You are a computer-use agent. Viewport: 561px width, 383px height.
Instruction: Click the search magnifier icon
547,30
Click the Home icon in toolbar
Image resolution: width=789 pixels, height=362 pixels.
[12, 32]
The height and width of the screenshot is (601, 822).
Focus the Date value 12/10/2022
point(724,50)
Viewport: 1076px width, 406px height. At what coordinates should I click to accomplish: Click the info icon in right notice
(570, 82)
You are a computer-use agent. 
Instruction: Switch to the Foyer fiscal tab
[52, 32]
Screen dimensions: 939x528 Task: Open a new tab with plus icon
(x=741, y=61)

....

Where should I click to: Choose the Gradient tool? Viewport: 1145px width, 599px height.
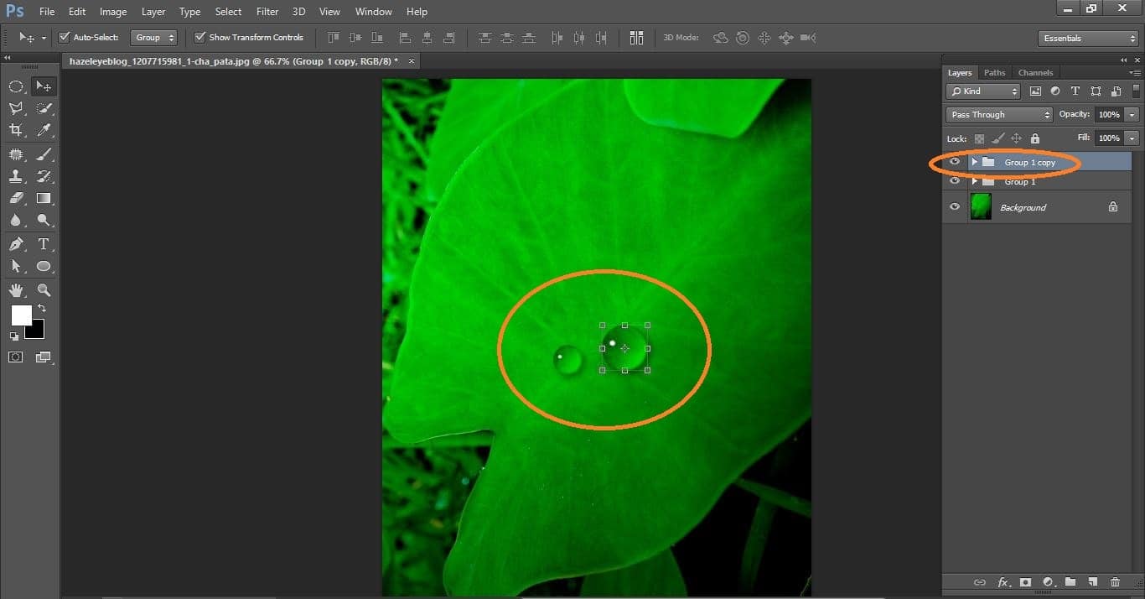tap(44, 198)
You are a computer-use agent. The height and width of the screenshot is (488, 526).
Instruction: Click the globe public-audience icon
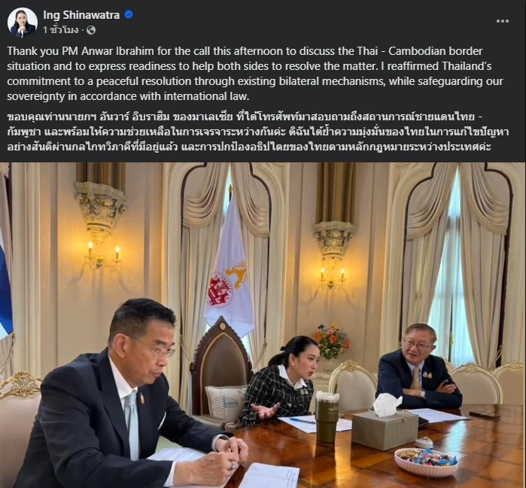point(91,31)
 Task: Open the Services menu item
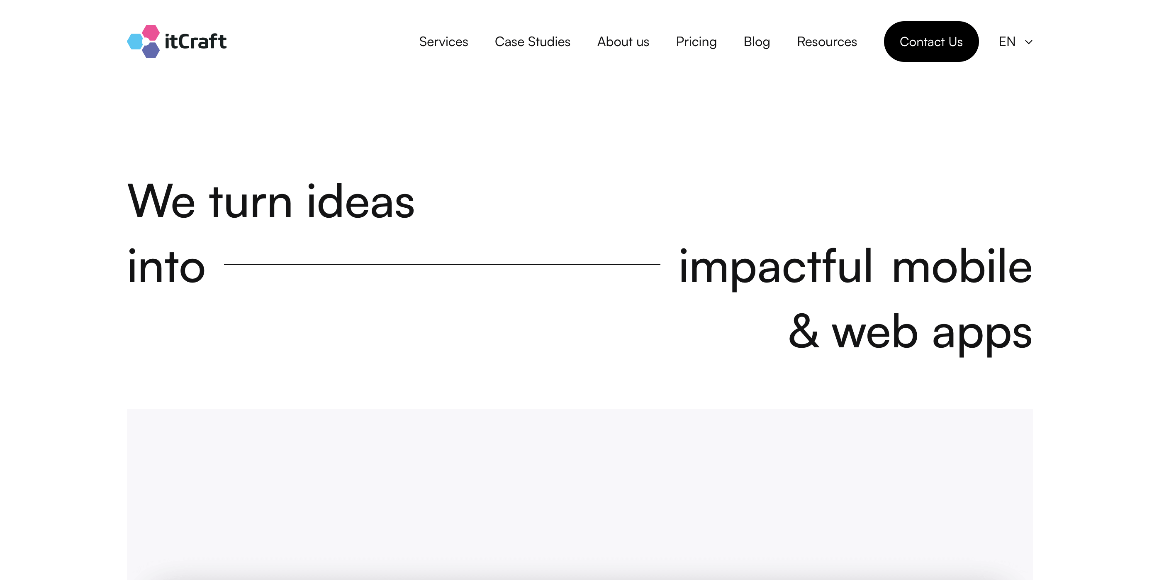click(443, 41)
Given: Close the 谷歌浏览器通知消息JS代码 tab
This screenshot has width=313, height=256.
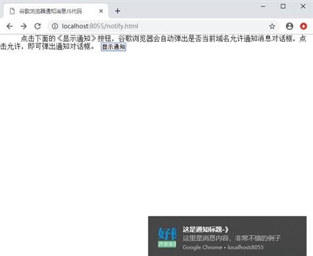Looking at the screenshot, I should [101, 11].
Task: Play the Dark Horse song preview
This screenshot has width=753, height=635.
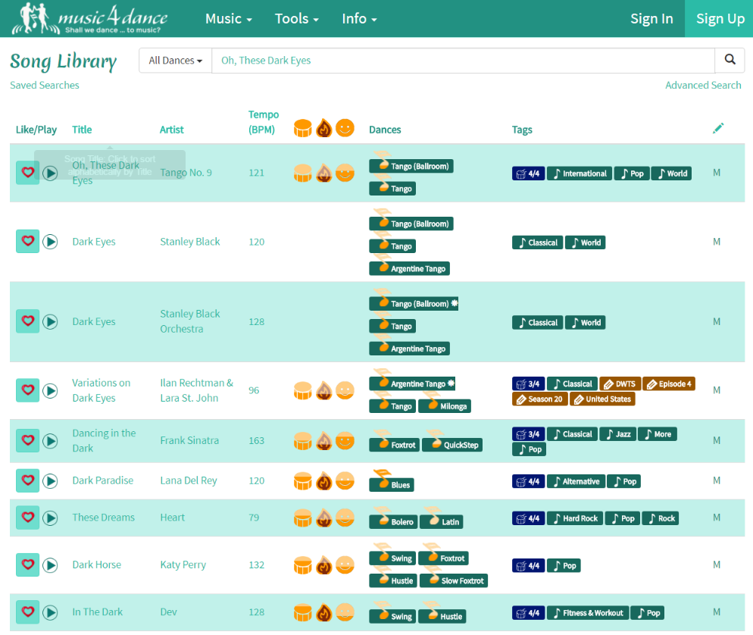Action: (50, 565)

....

● **Task details**
Out of the preceding entries, pull every line containing the string "computer".

● **Exercise response**
You are a computer-use agent. Viewport: 561px width, 383px height.
You are a computer-use agent. 
You are a computer-use agent. The height and width of the screenshot is (488, 526).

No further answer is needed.